Zdaniem Janusza Wojciechowskiego, startując po nowe środki unijne, Polska ma niezłą wyjściową sytuację w rolnictwie. Jednak trzeba mieć wizję i cele strategiczne, a także przemyślaną koncepcję udziału we Wspólnej Polityce Rolnej. Przykładem jest kontrola programu dotyczącego dobrostanu zwierząt, w którym płaci się rolnikom za podwyższanie standardów hodowli. Polski Program Rozwoju Obszarów Wiejskich w ogóle nie uwzględnił tego elementu, a to oznacza, że polscy rolnicy nie dostali nic z 1,5 mld euro na to działanie.
Rośnie import produktów rolnych do UE
Kolejnym problem, na który zwrócił uwagę Wojciechowski jest import produktów rolnych do UE. Europa ma nadwyżkę w handlu żywnością wynoszącą około 20 mld euro. Jeszcze przed 2010 rokiem UE była importerem netto.
– Dla wielu jest to sygnał, że to jest dowód, że rolnictwo ma się świetnie w Europie. Ale jak się spojrzy na rolniczą część tego eksportu, na nieprzetworzone produkty rolnicze, okaże się, że UE w tej czystej rolniczej produkcji jest coraz większym importerem. Tam jest deficyt około 30 mld euro – mówił Wojciechowski.
Ujemny bilans handlowy dotyczy czystej produkcji – zboża, owoce, warzywa, nieprzetworzone produkty rolnicze.
Trzeba szukać rozwiązań
Zdaniem członka ETO Unia potrzebuje długoterminowej wizji Wspólnej Polityki – do 2050 r.
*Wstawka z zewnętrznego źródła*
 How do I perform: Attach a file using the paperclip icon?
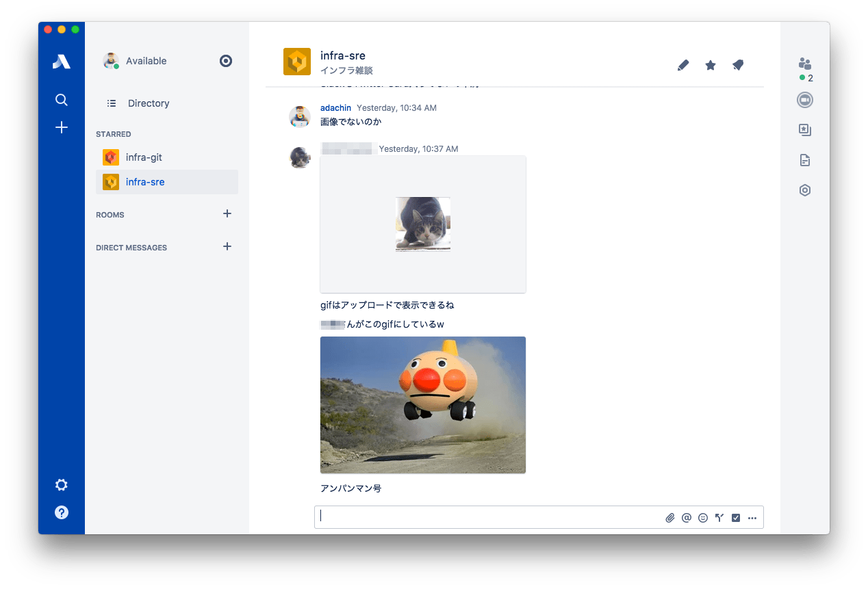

– To jest czas, kiedy naprawdę powinno się zacząć zastanawiać bardzo poważnie nad tym, jak wieś europejska ma wyglądać za kilkadziesiąt lat. Bo jeśli nie będzie zatrzymany proces likwidacji gospodarstw 4 mln na dekadę, to (…) na czym ma być budowane bezpieczeństwo żywnościowe w UE – zastanawiał się Wojciechowski.